╭─ Provided text

Every drop of an eye solution, every injection, and every oral syrup depends on one silent but powerful factor—pH control. If the pH is too high or too low, drugs may degrade, irritate tissues, or lose effectiveness. This is why pharmacists rely on buffers and isotonic solutions to ensure medicines remain stable, safe, and comfortable for patients.
UNIT 5 focuses on these critical concepts, explaining how hydrogen ion concentration, buffer systems, and isotonicity guide modern pharmaceutical formulation.
Understanding pH: The Foundation of Acid–Base Chemistry
Sorensen’s pH Scale
The pH scale, introduced by Søren Sørensen, measures the acidity or alkalinity of a solution. It is defined as:
pH = –log [H⁺]
The scale typically ranges from 0 to 14:
- pH < 7 → acidic
- pH = 7 → neutral
- pH > 7 → basic
Even small changes in pH represent large changes in hydrogen ion concentration, which can strongly influence drug stability and solubility.
Why pH Matters in Pharmacy
Correct pH ensures:
- Drug stability
- Maximum solubility
- Reduced irritation
- Better absorption
For example, eye drops and injections must match physiological pH to avoid discomfort.
Methods of pH Determination
Accurate pH measurement is essential during formulation and quality control.
Electrometric Method
The electrometric method uses a pH meter with a glass electrode. It is highly precise and widely used in laboratories and industries.
Advantages include:
- High accuracy
- Quick readings
- Suitable for colored or turbid solutions
Colorimetric Method
This method uses indicators that change color depending on pH.

╰─

## Brief 1
List everything that the passage on pH in pharmacy says correct pH ensures.
## Brief 2
In the passage on pH in pharmacy, what kind of electrode does the pH meter in the electrometric method use?
## Brief 3
Continue the passage on pH in pharmacy from its final sentence.

╭─ Information shown

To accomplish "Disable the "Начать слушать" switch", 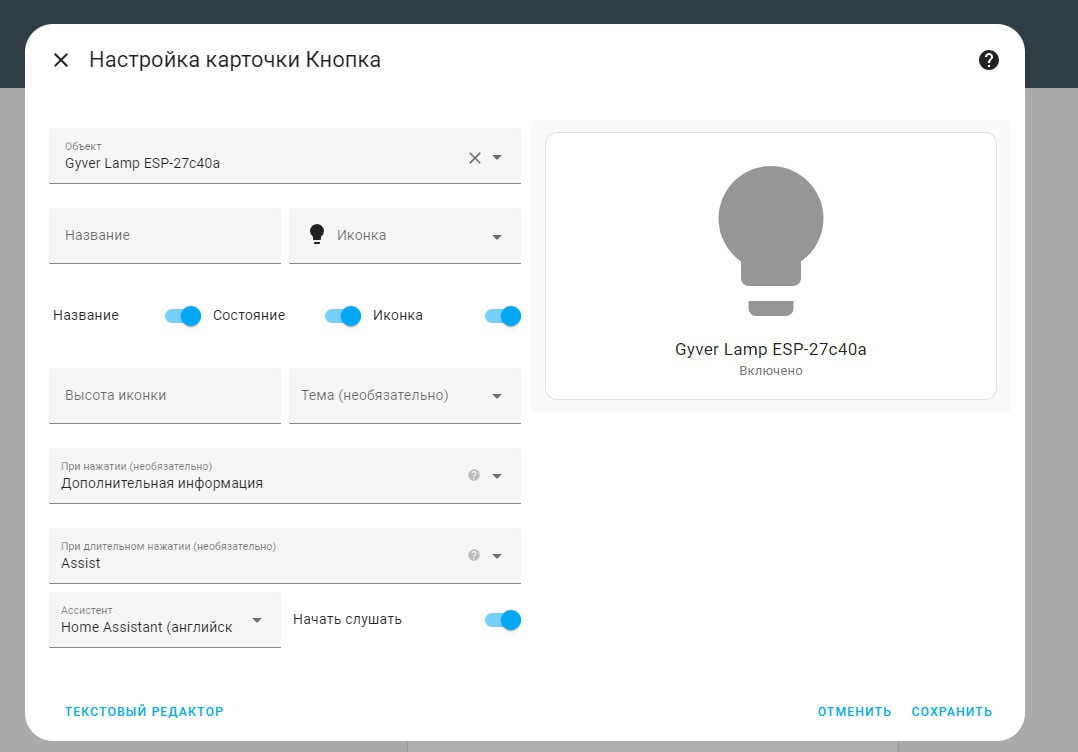I will 502,620.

╰─

## Exercise response 1
Drug stability, maximum solubility, reduced irritation, and better absorption.

## Exercise response 2
A glass electrode.

## Exercise response 3
Key features:
- Simple and inexpensive
- Suitable for rough estimation
- Less accurate than electrometric method
Both methods play important roles depending on the required precision.
Buffer Solutions: Resisting pH Changes
What Is a Buffer?
A buffer is a solution that resists changes in pH when small amounts of acid or base are added. It usually consists of:
- A weak acid and its salt
or - A weak base and its salt
Buffers are essential for maintaining constant pH during storage and administration.
Applications of Buffers in Pharmacy
Buffers are widely used in pharmaceutical preparations.
Major Applications
- Stabilizing drug solutions
- Reducing tissue irritation
- Enhancing solubility
- Controlling drug release
- Maintaining biological compatibility
Without buffers, many medicines would degrade quickly or cause discomfort.
Buffer Equation: Henderson–Hasselbalch Relationship
Understanding the Equation
The buffer pH can be calculated using the Henderson–Hasselbalch equation:
pH = pKa + log (salt/acid)
This equation helps pharmacists:
- Predict pH
- Select suitable buffer components
- Adjust formulation accurately
It provides a scientific basis for designing stable drug products.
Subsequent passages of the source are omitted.